There was a song by pop singer Neil Sadaka titled "Breaking Up is Hard to Do." It was doo-wop lament about the challenges of ending a relationship. I thought of that song this morning as I glanced at some national newspapers on-line, and read the articles about the debate in Washington D.C. regarding our economy, the need to reduce our national deficit, tax policies, and the staggering accumulation of wealth by the top 1-2% of our citizenery.
There are too few people acting like adults in this discussion. People who would be leaders keep playing to their "base" but for the challenge to be solved we are going to have to do some adult things.
Which means some programs will need to be cut. Costs will need to be contained. Tough choices will need to be made. (We were wrestling, in medical ethics classes at IU more than thirty years ago, with the need to make tough choices in medical care. Does an 85 diabetic male receive a heart transplant if those same funds could take care of the medical needs of one hundred children, for example.)

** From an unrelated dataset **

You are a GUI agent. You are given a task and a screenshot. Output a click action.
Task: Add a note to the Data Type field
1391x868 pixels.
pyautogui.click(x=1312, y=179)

What is alarming to me is the way some of our leaders seem eager to cut programs that assist the very young, the very old, and the very vulnerable -while saying almost nothing about tax breaks for oil companies and the need to trim our massive military budget. I wonder if some of our leaders, who seem most eager to make the cuts in social programs, have read the prophets of the Old Testament or the words of Jesus in Matthew 25. God does not take kindly to empires that forget the people at the bottom of the economic hill.
It means that tax revenue will need to be increased. It is stunning to see what would happen to our deficit problem if the tax cuts from an earlier era were allowed to expire. In fact, some folks I read say -people on the left and right seem to agree to this- the entire tax code needs to be simplified and made more fair.
I saw a column by Walter Mondale this morning that said Americans will pay for their priorities. I think he is right. I agree with some Republican leaders who say our people will make sacrifices if we are all in this together. The people of America, I am convinced, have more courage than their leaders are giving them credit for. Americans sacrificed during the Depression. Americans sacrificed during World War II. Our people will do without if that is what it will take to move forward. To keep our grandchildren from living in a debtor nation.
I tell people that my decision to leave Elkhart was an adult moment for me. My heart wanted to stay but I was convinced Elkhart Trinity needed a new start, a new voice, and I believed God had good work for me to do among great people here at Bloomington First. But I had to set aside the easy thing to do the right thing, the adult thing. This is a growing up moment for our country. We need to begin acting like adults. And growing up can be hard to do.